Image: Turkish Prime Minister Ahmet Davutoglu speaks to the media during a visit to northern Cyprus, December 1, 2015. REUTERS/Yiannis Kourtoglou
By Stephen Kalin and Orhan Coskun
BAGHDAD/ANKARA (Reuters) – Turkey said on Sunday it would halt further transfers of troops to an area near the Islamic State-controlled Iraqi city of Mosul after Baghdad threatened to appeal to the United Nations to force Turkey to withdraw its soldiers.
Turkey deployed hundreds of forces to a camp in the Bashiqa region of northern Iraq on Thursday, calling it a routine rotation to train Iraqis to retake Mosul from Islamic State, which captured Iraq’s second-largest city in 2014.
Iraqi Prime Minister Haider al-Abadi said his country might turn to the U.N. security council if Turkish troops sent to northern Iraq were not withdrawn within 48 hours.
He said the deployment of hundreds of Turkish forces happened without the approval or knowledge of the Iraqi government and constituted a violation of national sovereignty.
Turkish Prime Minister Ahmet Davutoglu wrote a letter to Abadi, saying Turkey’s armed forces would not send additional forces until Baghdad’s “sensitivities” were placated. He stopped short of agreeing to Abadi’s demand to withdraw the soldiers.
“No further forces will be deployed to Bashiqa until concerns of the Iraqi government are overcome,” the letter said, according to sources at the prime minister’s office in Ankara.
“Turkey is ready to deepen its cooperation with Iraq in coordination and consultation.

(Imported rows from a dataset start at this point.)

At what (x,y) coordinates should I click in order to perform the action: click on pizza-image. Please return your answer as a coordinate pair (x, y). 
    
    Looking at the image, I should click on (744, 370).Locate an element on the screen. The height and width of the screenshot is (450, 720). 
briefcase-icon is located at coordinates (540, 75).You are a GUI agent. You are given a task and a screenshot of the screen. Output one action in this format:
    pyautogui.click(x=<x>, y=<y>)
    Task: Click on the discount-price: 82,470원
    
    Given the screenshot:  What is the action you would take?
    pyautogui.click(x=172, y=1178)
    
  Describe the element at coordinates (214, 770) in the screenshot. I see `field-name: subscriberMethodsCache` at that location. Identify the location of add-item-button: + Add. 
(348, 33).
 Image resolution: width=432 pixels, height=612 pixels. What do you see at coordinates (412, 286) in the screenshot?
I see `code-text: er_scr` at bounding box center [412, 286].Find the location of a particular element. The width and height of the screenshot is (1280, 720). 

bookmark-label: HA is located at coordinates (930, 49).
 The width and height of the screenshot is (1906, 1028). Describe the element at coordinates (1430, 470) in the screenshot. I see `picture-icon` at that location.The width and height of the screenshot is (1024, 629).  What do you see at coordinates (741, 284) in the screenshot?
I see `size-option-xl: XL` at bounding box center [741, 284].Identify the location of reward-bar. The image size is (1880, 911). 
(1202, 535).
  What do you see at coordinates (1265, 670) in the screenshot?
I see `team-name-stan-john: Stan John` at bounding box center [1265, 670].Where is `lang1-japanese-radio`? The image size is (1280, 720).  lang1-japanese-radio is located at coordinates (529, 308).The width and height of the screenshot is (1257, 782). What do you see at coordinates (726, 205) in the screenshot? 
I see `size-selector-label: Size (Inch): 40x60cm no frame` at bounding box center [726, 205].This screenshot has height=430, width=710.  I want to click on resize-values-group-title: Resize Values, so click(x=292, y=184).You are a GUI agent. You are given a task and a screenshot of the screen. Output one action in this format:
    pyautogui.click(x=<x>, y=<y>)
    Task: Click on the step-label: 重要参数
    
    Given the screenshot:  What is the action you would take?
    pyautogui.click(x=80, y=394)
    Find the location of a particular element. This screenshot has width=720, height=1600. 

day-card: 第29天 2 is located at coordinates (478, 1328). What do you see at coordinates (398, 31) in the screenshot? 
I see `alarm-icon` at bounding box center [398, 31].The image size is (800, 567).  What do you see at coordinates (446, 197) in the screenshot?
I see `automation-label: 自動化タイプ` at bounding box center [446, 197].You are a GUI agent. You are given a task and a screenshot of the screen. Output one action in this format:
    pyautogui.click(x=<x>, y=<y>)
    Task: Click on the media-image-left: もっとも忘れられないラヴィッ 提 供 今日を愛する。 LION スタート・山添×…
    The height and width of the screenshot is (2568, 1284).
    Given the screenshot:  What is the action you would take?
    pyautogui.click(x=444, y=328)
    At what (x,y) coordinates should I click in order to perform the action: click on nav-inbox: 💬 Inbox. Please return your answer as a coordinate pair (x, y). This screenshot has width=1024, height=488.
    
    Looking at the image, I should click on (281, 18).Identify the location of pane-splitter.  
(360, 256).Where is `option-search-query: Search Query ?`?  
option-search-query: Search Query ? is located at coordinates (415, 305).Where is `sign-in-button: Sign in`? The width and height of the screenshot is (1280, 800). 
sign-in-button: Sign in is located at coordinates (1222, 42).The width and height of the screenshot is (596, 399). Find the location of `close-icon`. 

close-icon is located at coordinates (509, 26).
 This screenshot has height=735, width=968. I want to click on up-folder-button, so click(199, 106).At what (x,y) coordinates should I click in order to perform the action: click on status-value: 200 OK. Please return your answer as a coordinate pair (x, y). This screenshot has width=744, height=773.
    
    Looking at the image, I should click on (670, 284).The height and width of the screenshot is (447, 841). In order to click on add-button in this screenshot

Those who are disturbed by the cooperation of Turkey and Iraq and who want to end it should not be allowed to attain their goal,” it said.
Davutoglu earlier said the activity was a routine troop rotation to support a camp that Turkish forces had previously set up at the Mosul governor’s request and in coordination with the Iraqi Defence Ministry.
Iraqi Defence Minister Khaled al-Obeidi said he told his Turkish counterpart the latest deployment had been made without informing or coordinating with Baghdad, and should be withdrawn.
He said the Turkish defence minister had explained the deployment as necessary to protect military advisers training Iraqi forces some 30 km (19 miles) northeast of Mosul in preparation for a campaign to retake the city. But Obeidi said the force was too large for such a purpose.
“No matter the size of the force entering Iraq, it is rejected,” the statement said. “It was possible to undertake this sort of prior coordination without creating circumstances which contributed to a crisis between the two countries.”
In his statement, Abadi said: “Iraq has the right to use all available options, including resorting to the U.N. security council if these forces are not withdrawn within 48 hours.”
A much-anticipated counter-offensive by Iraqi forces to retake Mosul from Islamic State has been repeatedly postponed because they are tied down in fighting elsewhere.
Iraq has urged the international community to provide more weapons and training in its battle against the militants, but rejects most forms of direct intervention, mistrusting the intentions of foreign powers.
A small number of Turkish trainers were already at the camp near Mosul before the latest deployment in order to train the Hashid Watani (national mobilisation), a force made up of mainly Sunni Arab former Iraqi police and volunteers from Mosul.
The United States was aware of the deployment but the move is not part of the U.S.-led coalition’s activities, according to defence officials in Washington.
U.S. officials made several statements last week on plans to send more U.S. troops to Iraq, prompting Iraqi politicians and militias to protest against the presence of any foreign troops in Iraq without explicit permission from parliament.
Powerful Iraqi Shi’ite Muslim armed groups have pledged to fight a planned deployment of U.S. forces to the country.
NATO member Turkey has been bombing Kurdish militant positions in northern Iraq. It is also part of the U.S.-led coalition fighting Islamic State in Syria and Iraq.